Your entire post was a flame, IMO. If you can’t get SSLVPN to work on a sonicwall you don’t belong in the industry. And you clearly don’t understand vulnerability scans. Later.

If you disable VPN altogether then the scans pass. But if you enable any kind of Group VPN at all it also advertises weaker encryption negotiation methods. Even if they are disabled and you’ve upped the encryption requirements. SonicWall has no way of fixing it.

Uhh in my experience they will tell you to buy a new firewall so you are compliant.

Yes we’ve purchased 3rd party ssl certificates to use instead of pre shared keys. Still advertises weak ciphers as well even though they are no longer in use and fails

This will soon be the necessary way in future implementations IMHO.

First via VLAN and then perhaps later through physical device segregation of switches, etc.

With attack vectors shrinking, the only choice for most will be to attack the LANs through proxies.

Target showed us why this would be likely. Their setup, even as of today’s standards were/are PCI compliant.

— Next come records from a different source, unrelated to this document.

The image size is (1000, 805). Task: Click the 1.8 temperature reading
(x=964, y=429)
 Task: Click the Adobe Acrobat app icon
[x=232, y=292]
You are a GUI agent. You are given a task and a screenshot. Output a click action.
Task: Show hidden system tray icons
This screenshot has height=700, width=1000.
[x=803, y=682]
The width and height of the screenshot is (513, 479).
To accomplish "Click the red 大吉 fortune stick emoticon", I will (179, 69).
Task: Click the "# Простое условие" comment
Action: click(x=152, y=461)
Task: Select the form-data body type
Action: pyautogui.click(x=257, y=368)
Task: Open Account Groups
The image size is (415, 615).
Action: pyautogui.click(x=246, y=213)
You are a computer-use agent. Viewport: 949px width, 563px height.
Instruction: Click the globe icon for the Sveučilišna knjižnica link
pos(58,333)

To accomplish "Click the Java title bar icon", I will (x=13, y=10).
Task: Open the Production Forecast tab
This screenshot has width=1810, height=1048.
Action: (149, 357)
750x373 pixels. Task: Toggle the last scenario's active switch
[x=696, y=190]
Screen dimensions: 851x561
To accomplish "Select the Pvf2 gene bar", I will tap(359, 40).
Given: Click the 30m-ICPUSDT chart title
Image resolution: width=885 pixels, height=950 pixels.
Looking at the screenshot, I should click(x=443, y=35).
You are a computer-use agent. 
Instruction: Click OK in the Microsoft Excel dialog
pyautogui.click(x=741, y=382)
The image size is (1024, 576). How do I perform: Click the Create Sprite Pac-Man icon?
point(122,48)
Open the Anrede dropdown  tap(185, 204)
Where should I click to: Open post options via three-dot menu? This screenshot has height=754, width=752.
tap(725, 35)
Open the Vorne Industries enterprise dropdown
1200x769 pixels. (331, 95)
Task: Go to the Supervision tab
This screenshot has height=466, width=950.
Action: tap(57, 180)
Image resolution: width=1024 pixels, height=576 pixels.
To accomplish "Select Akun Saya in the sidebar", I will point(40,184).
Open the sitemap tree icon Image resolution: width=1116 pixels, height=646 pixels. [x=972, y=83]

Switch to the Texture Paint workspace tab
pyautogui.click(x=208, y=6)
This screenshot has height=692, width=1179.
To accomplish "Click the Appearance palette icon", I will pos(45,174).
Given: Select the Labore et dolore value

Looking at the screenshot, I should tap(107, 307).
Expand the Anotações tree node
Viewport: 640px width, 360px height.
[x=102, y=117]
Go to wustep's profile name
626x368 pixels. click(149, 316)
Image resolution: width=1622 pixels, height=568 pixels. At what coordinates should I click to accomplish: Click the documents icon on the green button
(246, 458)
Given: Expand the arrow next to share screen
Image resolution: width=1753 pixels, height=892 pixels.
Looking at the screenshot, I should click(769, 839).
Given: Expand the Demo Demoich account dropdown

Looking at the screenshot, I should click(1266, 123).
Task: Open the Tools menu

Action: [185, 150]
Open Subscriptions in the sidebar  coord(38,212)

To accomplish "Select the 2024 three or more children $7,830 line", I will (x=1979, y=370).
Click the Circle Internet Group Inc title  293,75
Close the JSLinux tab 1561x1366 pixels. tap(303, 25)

https://www.technewsworld.com/story/80160.html

My engineers are sophos certified also. We ended up with Fortinet

Sophos Certified Engineer is an open-Internet quiz. I wouldn’t put that on your resume, lol.

Central management is a normal term.

Still can’t read? Using SSLVPN did not fix the issue, even per SonicWall support’s findings. Feel free to come back and comment when you’ve gained both reading and comprehension skills.

Even though it advertises them, does it block clients from using them?

Which ports is it failing on, if at all? I’ve had an issue similar to this and I was able to dispute the findings basically saying that this is a secure connection. I was using ssl-vpn. You should definitely start using that instead of group vpn.

That’s never happened to us. We have a fleet of over 300 sonicwalls

If GlobalVPN is enabled UDP 500 will be automatically opened to the world and you will fail a scan.

that’s not the point.

If you have VPN enabled in any capacity on the sonicwall the scans will fail at some point.

source: just got through a months long compliance battle.

But does it still let you use them? The level of shade being thrown around here makes it seem they left some type of hard coded development password in code allowing anyone to login.

Don’t worry about it. I have a 2650 being delivered next week so I guess I’ll get my own answer then.

talk to the compliance vendor.

In my case I had a local branch manager that could cut through the red tape and talk to a manager.

tell them why it’s failing and write out a business case for the open ports that failed.

In our situation we provided a network diagram & firewall rules that showed why the ports were opened .

Are you talking about opening ports for a server behind the firewall to be accessible?

no. I probably worded my original response wrong.

I meant the SSL or IPSEC ports that the pci scanner reports as opened. Even if you have every other port closed off, Sonicwall VPN still uses those ports. I suppose any other vendor VPN would have some port opened to use the service.